Tenet also attempted to buy five hospitals in Connecticut, only to drop the bid when state regulators tried to put restrictions on the deal. (It is unclear how Bush, as a sitting board member, viewed Tenet’s mergers and acquisitions.) The magazine explained that such consolidation “puts Tenet in a stronger position to negotiate with insurance carriers,” among other things. Tenet’s gain is the consumer’s loss, though, as the insurance companies have recouped their money by raising premiums.

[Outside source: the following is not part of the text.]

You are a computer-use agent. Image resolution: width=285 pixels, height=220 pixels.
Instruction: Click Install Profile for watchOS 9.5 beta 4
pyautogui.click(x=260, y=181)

Obamacare exacerbates the problem by encouraging primary-care physicians and hospitals in the Medicare program to form new networks called Accountable Care Organizations. In theory, these organizations could provide efficient care by lowering administrative costs and allowing doctors to coordinate when they treat patients. “In fact, providers’ main purpose in forming ACOs may not be to achieve cost savings to be shared with Medicare but to strengthen their market power over purchasers in the private sector,” health-care policy experts Clark Havighurst and Barak Richman wrote in a 2011 article published by the Oregon Law Review.

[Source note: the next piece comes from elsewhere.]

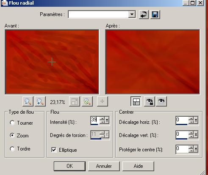Uncheck the Elliptique checkbox
Viewport: 208px width, 175px height.
(x=54, y=150)

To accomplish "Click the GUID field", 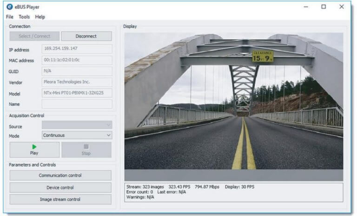I will [x=77, y=71].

In addition to incentivizing the formation of large hospital conglomerates, Obamacare also protects the companies from competition. “The Affordable Care Act bars the construction of physician-owned hospitals that could, in many circumstances, offer valuable services at lower prices with higher quality,” conservative health-care policy expert Avik Roy wrote in Transcending Obamacare, a monograph outlining his preferred alternative to the legislation.

Between the individual mandate’s requirement that people buy health insurance, the expansion of Medicaid, and the provisions that protect hospitals from competition, Obamacare has been a great boon to the hospital lobby. At the height of the Global Financial Crisis in 2008, Tenet’s stock fell below $1 per share. Over the last month, it has hovered around $49 per share. Roy favors allowing the construction of physician-owned hospitals and sees antitrust laws as a means of “preventing hospital monopolies from using their market power to extract higher prices from the privately insured.” If Bush were to back such a proposal, he would have to do so in the teeth of opposition from his former colleagues at Tenet. NR asked Bush’s office for his views on hospital consolidation, both as a matter of future public policy and during his time at Tenet, but did not receive a reply in time for publication. “In his role as director, Mr.

Bush made many significant and long-lasting contributions to Tenet and its shareholders and the board benefited greatly from Mr. Bush’s extensive background in government service, his perspectives on public policy and social issues and his experience as a business leader,” Tenet said in a proxy statement to the Securities and Exchange Commission last month. Whatever Bush’s “significant and long-lasting contributions” to Tenet, the former governor did oppose the company’s interests when he urged Florida lawmakers not to expand Medicaid, which would have profited his then-employer. A Medicaid reform developed during Bush’s time in office also suggests that he might be willing to offset the power of his former friends in the hospital lobby.

In 2005, the state began to change how it made Medicaid payments. Rather than set a price to pay hospitals for various services, the new program paid insurance premiums, thereby giving insurance companies a little more power in negotiations with hospitals. It’s an incremental reform, though, relative to the kind of fundamental policy changes that would be needed to repeal Obamacare and deprive hospitals of the power to form monopolies that function as “the most predatory force in our health-care system,” as Roy puts it. “Monopoly power in the hands not only of nonprofit hospitals but also of other providers or suppliers of health services or products is more, not just equally, harmful to both consumers and the general welfare than monopolies of other kinds,” Havighurst and Richman wrote. “The nation will find it far harder — perhaps literally impossible — to afford [Obamacare’s] impending extension of generous health coverage to additional millions of consumers if monopolists of health care services and products can continue to charge not what ‘the market’ but what insurers will bear.” — Joel Gehrke is a political reporter for National Review.